Hana berguling dari tidurnya. Ia ingin menikmati hari liburnya setelah kemarin bekerja bagai kuda pacu di kantor. Namun, dahi mulus gadis itu berkerut saat ada sesuatu yang mengganjal di antara kakinya. Mengurangi kenikmatannya tertidur. Segera ia memasukan tangannya ke dalam celana.
‘Apa ini? Panjang, tapi bukan pisang karena berurat, tapi juga bukan pare karena hangat, berarti senter yang baru dinyalain. Apaan sih? Apa juga ini kenyal-kenyal semacam bola-bola squishy sev*n elev*n?’
Mata gadis itu langsung terbuka lebar, masih dalam keadaan horizontal, Hana mengintip sesuatu di dalam celananya.
Dahi gadis itu berkerut, sesuatu yang tidak familiar di matanya. ‘Apa itu? Daging tumbuh kah? Secepat ini dalam waktu semalam?

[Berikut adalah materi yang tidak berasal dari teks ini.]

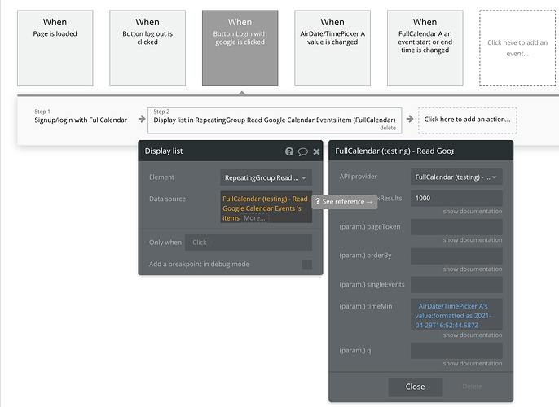Select the AirDate/TimePicker A value changed event
Viewport: 559px width, 407px height.
332,48
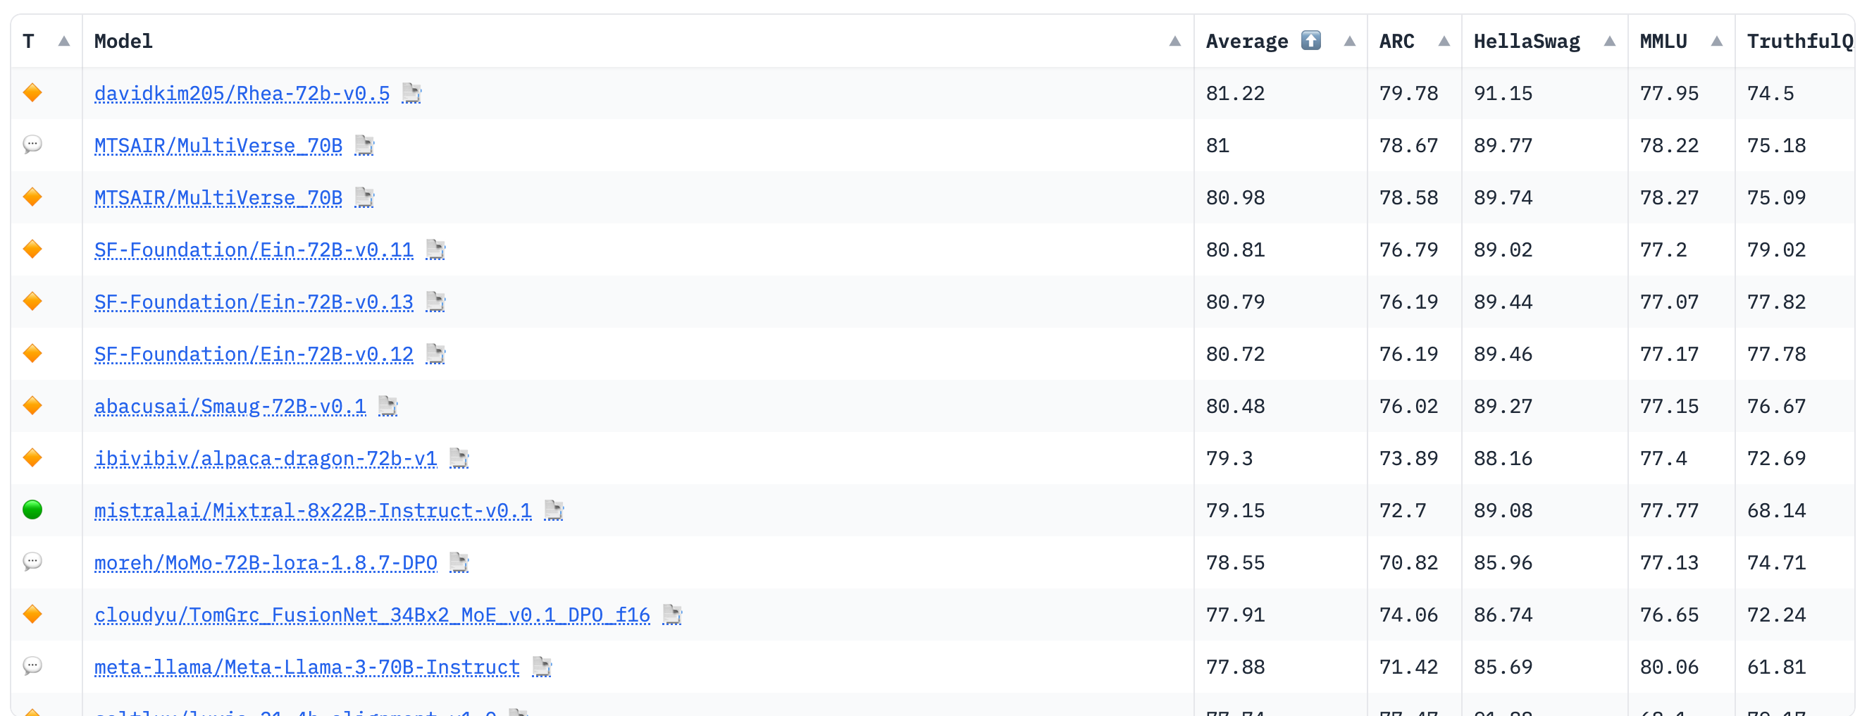
Task: Sort by the T column arrow
Action: (x=64, y=41)
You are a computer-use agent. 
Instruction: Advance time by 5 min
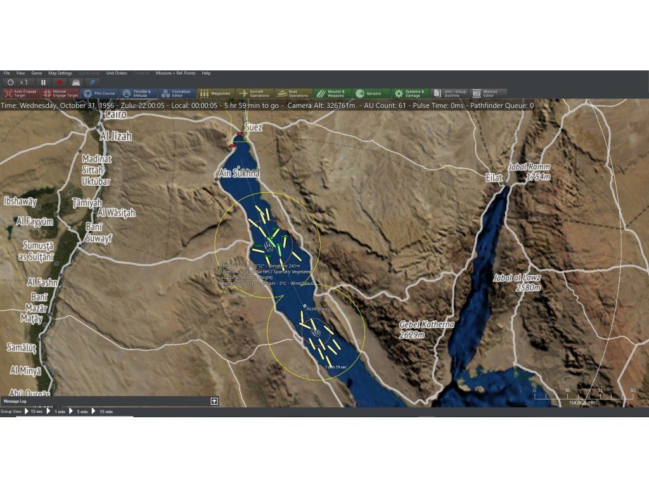click(x=79, y=412)
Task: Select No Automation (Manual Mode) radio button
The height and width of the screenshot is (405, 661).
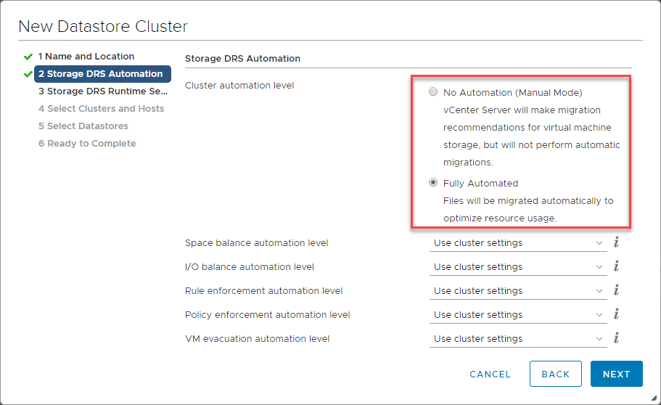Action: pyautogui.click(x=433, y=92)
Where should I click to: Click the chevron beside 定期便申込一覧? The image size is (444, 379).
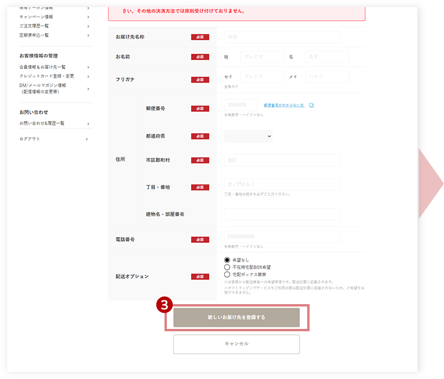coord(88,36)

Sebentar, sepertinya aku pernah melihatnya, melihat ini di pelajaran biologi.’
DEG!
“AAAAAAA!” jerit Hana sambil terlonjak dari atas kasurnya tapi teriakan itu langsung terhenti, hal yang aneh lainnya terjadi lagi pagi ini, menurut Hana. ‘Kenapa suaraku seperti ini?’ batin Hana mendengar suaranya yang bariton. ‘Tenggorokan tidak sakit, tapi suaraku berat sekali. Tunggu sepertinya suara ini mirip suara seseorang.’
“TIdak! TIDAK! TIDAKKK!!” Hana mencoba menarik rambutnya, kebiasaan saat ia tertekan. Tapi tangannya tak bisa memberengut sedikitpun surainya itu. “Eh?” gumam gadis yang seharusnya berambut panjang sepinggang itu.
“Kenapa juga kepalaku juga terasa ringan? Rambut! Rambutku kemana?” Hana nyaris menangis menyadari rambutnya berpotongan pendek yang hanya terasa empat inci saja dari kulit kepalanya ketika ia merabanya. Semua hal ini menambah keanehan pagi hari ini.
Dengan panik Hana mencari kaca di kamar mandinya, tapi begitu melihat seseorang di kamar mandinya gadis itu berteriak lagi.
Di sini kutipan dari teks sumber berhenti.